A post originally shared on my old blog, Orthodox Ruminations:
Today I had an old friend, with whom I have recently reconnected with more over Facebook, ask me, “What is your goal as part of the Orthodox Church?” This prompted great thought in me as I later drove to visit a Catholic bookstore to purchase some icons. It brings to mind thediscussion of ethics from my Senior Capstone where we studied the deontological, teleological, and areteological ethics. Deontological ethics are ethics informed by rules we keep. Telelogical ethics are ethics informed by the goals we set for ourselves or as a society. Areteological ethics are ethics informed by the virtues that form us from within. I believe that the goal (teleological ethic) of Orthodoxy is union with God via the ascetic practices (a form/type of deontological ethics) which seeks to kill our flesh, our passions, and restore us to right virtue within (areteological ethics), to restore us to right living and right relationship with God. The goal of Orthodoxy for me incorporates all the ethical avenues into one ascetic cocoon that takes us in as sinners, but transforms us to one day be resurrected in new life.

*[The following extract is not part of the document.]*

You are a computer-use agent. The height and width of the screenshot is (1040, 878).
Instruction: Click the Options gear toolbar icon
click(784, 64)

I, again, would say that the overall goal of Orthodoxy is union with God through what we call theosis, meaning “to be made divine”. Orthodox Wiki states of theosis, “Theosis (‘deification,’ ‘divinization’) is the process of a worshiper becoming free of hamartía (‘missing the mark’), being united with God, beginning in this life and later consummated in bodily resurrection.’ Of course we aren’t made divine as God is in His essence, but divine as we were made to be in our original glorious state. We become truly human again, which is what Christ shows us in His becoming human. Theosis is, as St. Peter said in his epistle, “putting on the divine nature”. Saint Athanasius said, “God became man that man may become god” (note the lower case g).

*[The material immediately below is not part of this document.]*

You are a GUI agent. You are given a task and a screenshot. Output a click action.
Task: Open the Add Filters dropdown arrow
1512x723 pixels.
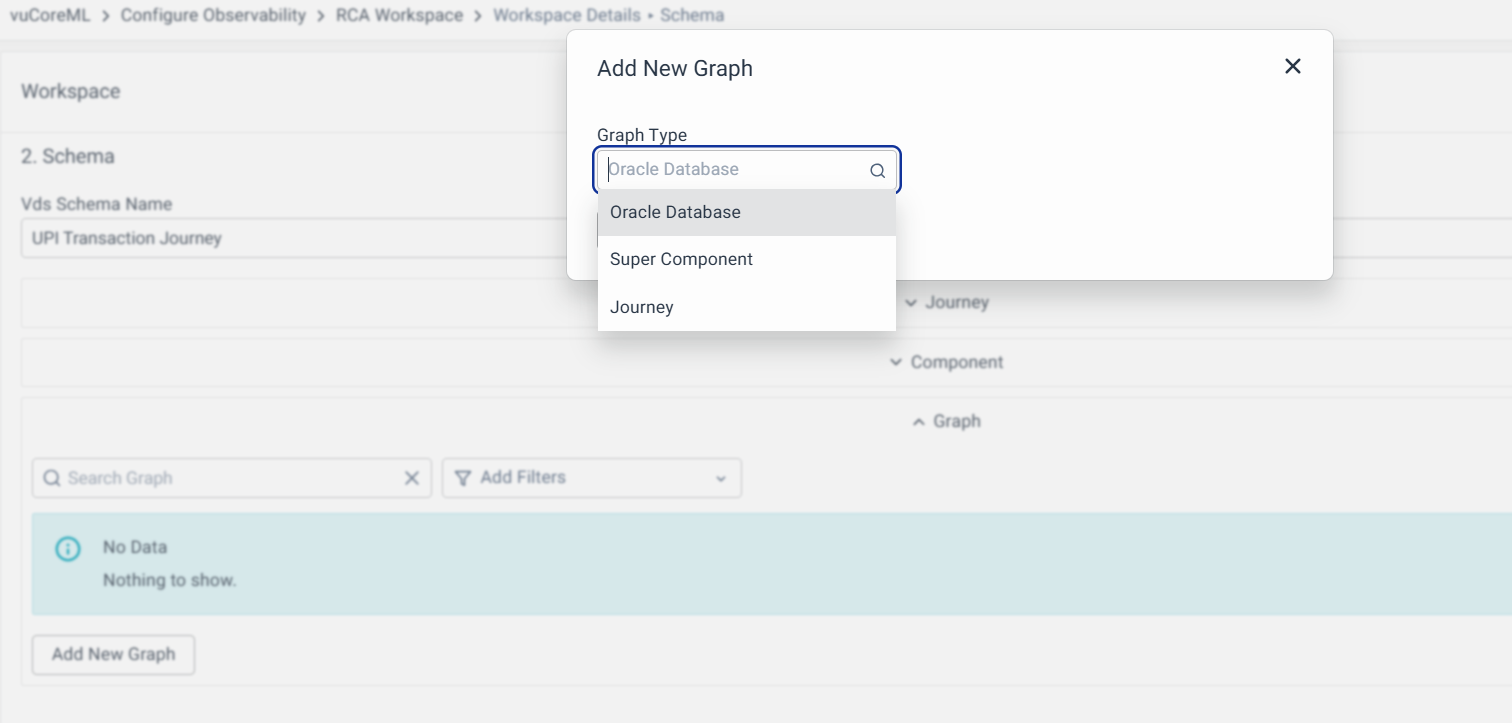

Now not to confuse readers unfamiliar with Orthodoxy too much we have a teaching about God’s energies and God’s essence. God’s essence is who He is, which is unknowable to us; it’s His ontology, His beingness, His ousia. It is the Numinous. His energies is manifestations of that essence. Grace itself is the energies of God which allow us to experience something of the Divine. We become like God in His energies. We become divine once again. We become Eucharistic. The real fall of man is that he ate that which he could not give thanks for. We become thankful. We take what God has made and given for our lives here on earth, along with our very lives, and offer them up in thanksgiving back to God through what we call askesis. Askesis is the practice of the spiritual disciplines like prayer, fasting, worship in the Divine Liturgy, etc. It is participating in the ascetic life to kill the Old Man, our flesh, and live from our hearts, where our true selves lie.

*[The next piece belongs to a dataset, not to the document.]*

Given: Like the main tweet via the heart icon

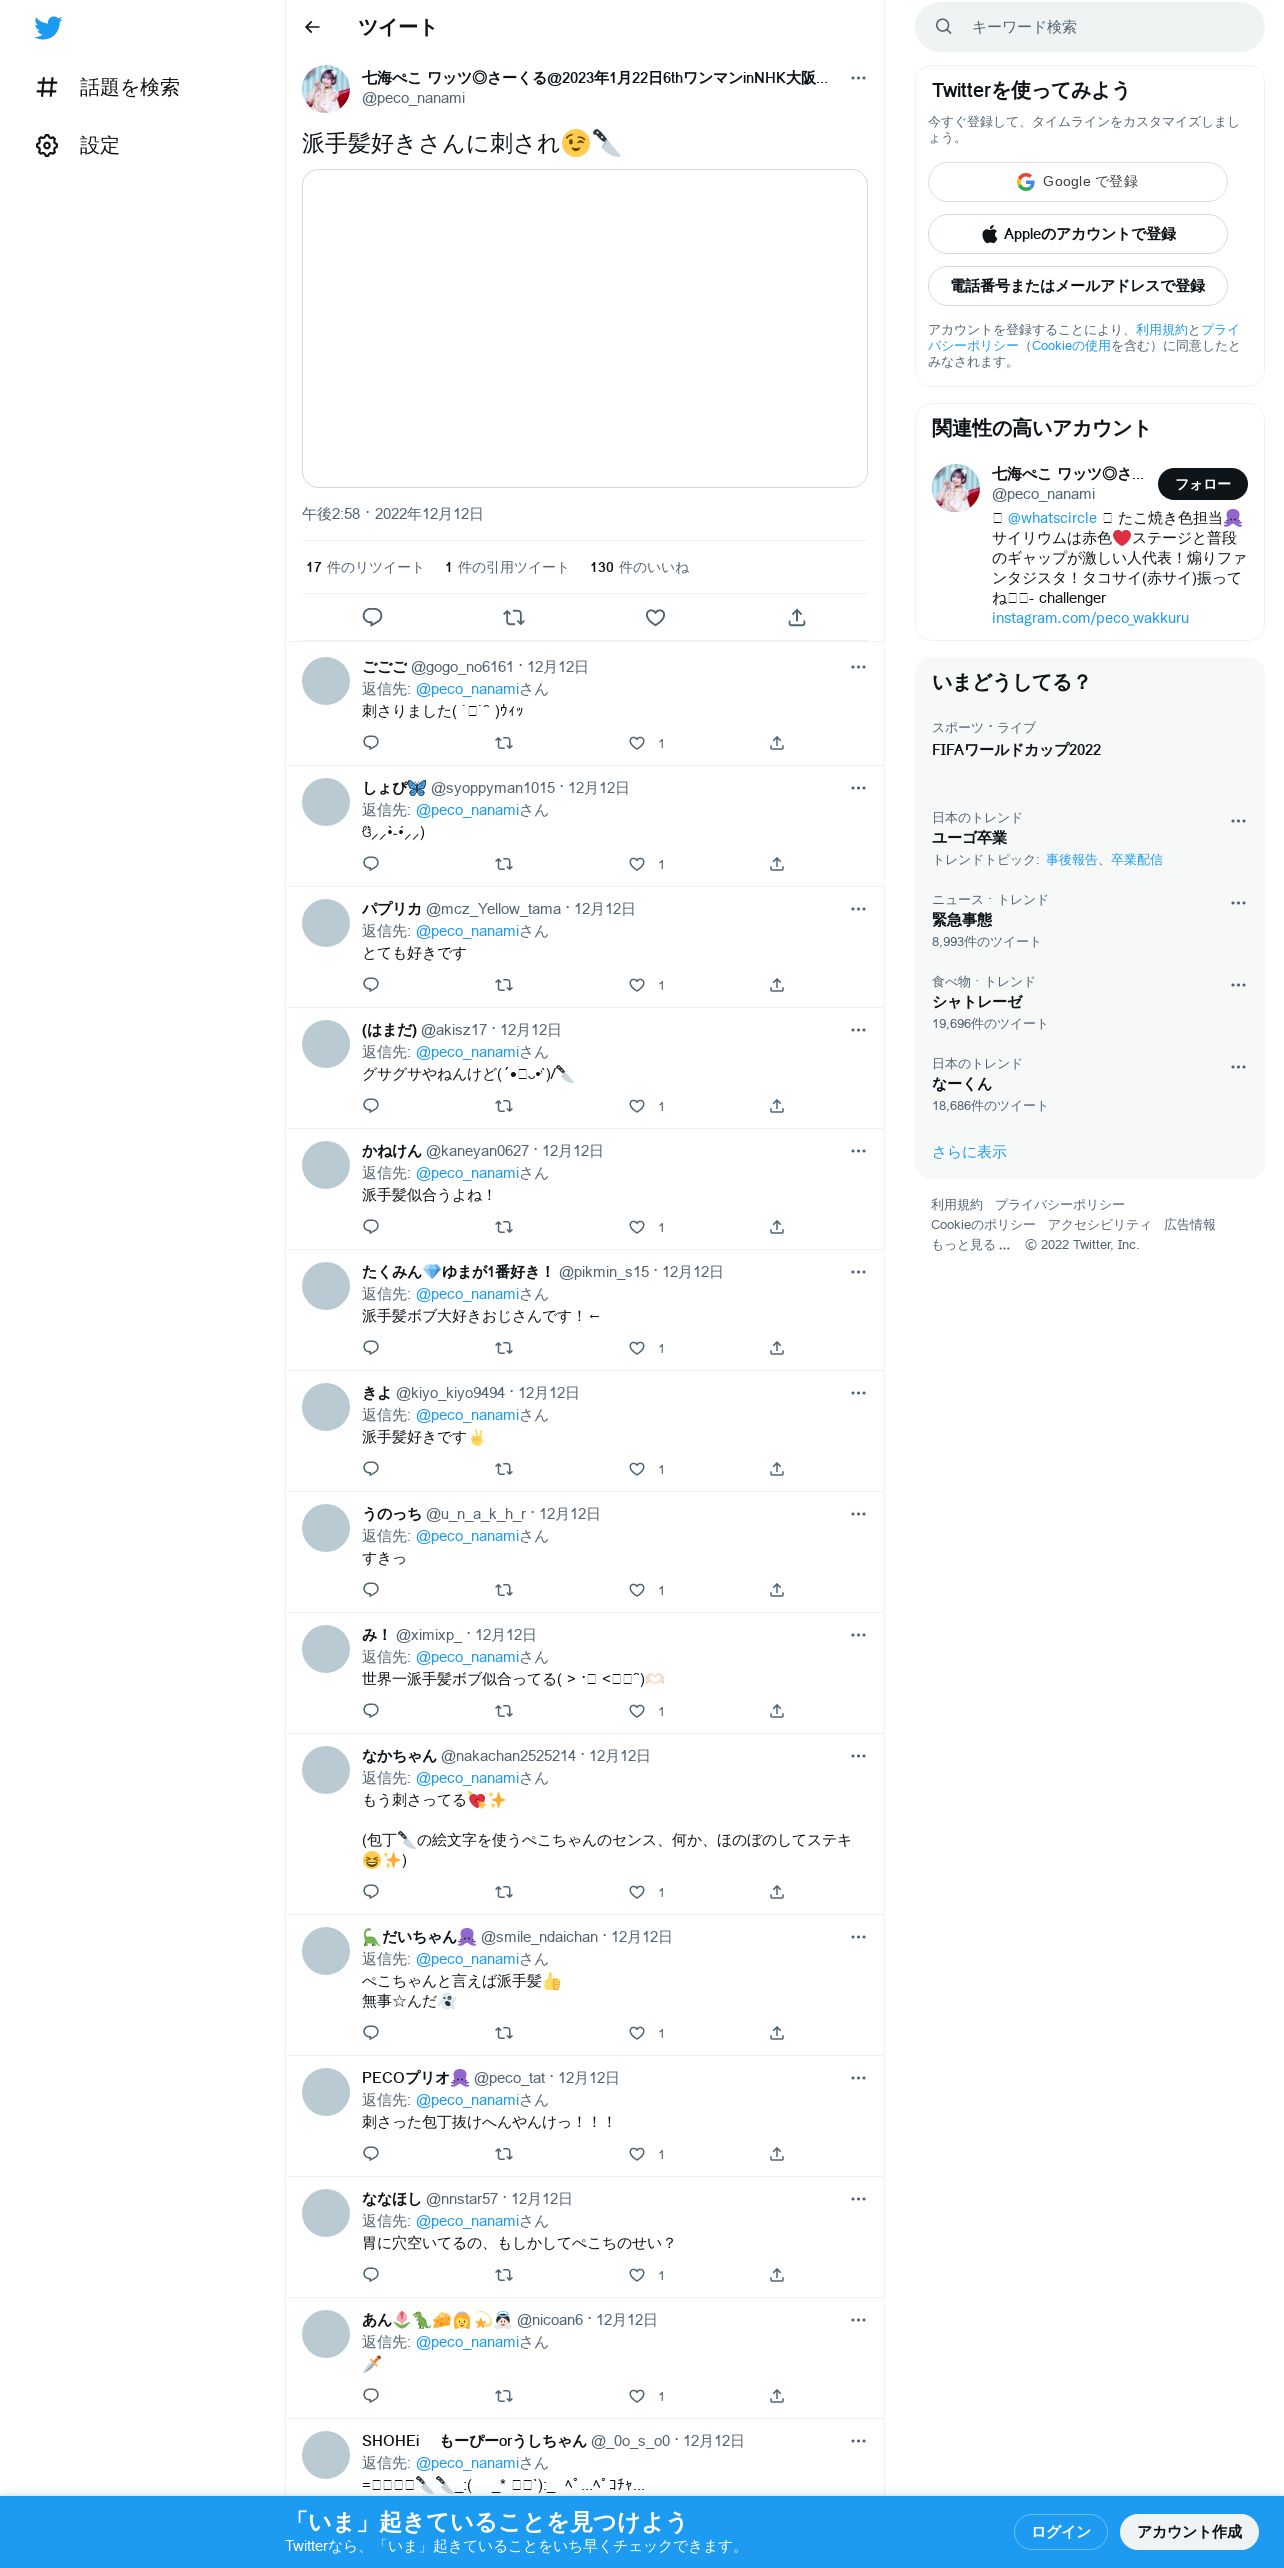Looking at the screenshot, I should [x=655, y=617].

The goal of orthodoxy is theosis, the uniting of man with God, in holy love and holy light. It is union of the Divine with humanity. This is the goal of Orthodoxy. Orthodoxy is both internally focused, but externally present and manifested. Meaning the spiritual life is a struggle inherent in our own personal lives, but lived out and witnessed by all. Our goal is theosis, complete union with God. We are in continual repentance, and we are continually being made holy and are continually dying to the flesh. This is a struggle faced all our lives and is lived as repentance.
But we also live lives of holiness and show others the work of Christ in our lives. We do preach. We do evangelize. You don’t have 250 million adherents worldwide at this moment without evangelization. Of course our understanding of those things are vastly different than Protestants, but we do preach the Gospel and plant missions (new parishes) that feed the poor, hungry, etc. We do all of these things. Especially monastics.
However, it is by the quality of our inner lives that others see Christ. St. Seraphim of Sarov said, “Acquire the Spirit of Peace and a thousand souls around you will be saved.” This is what we do. We share with many, with all, the peace of Christ who has taken us into Himself. Our lives as St. Paul says are hidden in Christ with God. (Col.)
When we gain this inner peace from the hell that is our lives we spread that joy to others. It is participating in the grace, the energies, of God. We reinvest that grace given to us by our own askesis and spreading the light of Christ, making Him present in our mortal flesh to those around us. We become little Christs.
I’d say that this is the goal of Orthodoxy. We have the teleological goal of union with God via the deontological goal of askesis which transforms us areteologically and conforms us to the image of Christ. This is theosis. This is Orthodoxy. We are eschatological beings and Orthodoxy is an eschatological faith. This is a very short answer to a very complex question posed to me, but I hope I do it some ounce of justice. This is the Orthodox Ethic so to speak. I believe the ethics perspective paints a great picture of Orthodoxy and what it seeks to do in the human heart and mind. This is our goal; this is our ethic.
May God have mercy on us all and remember us in His Kingdom.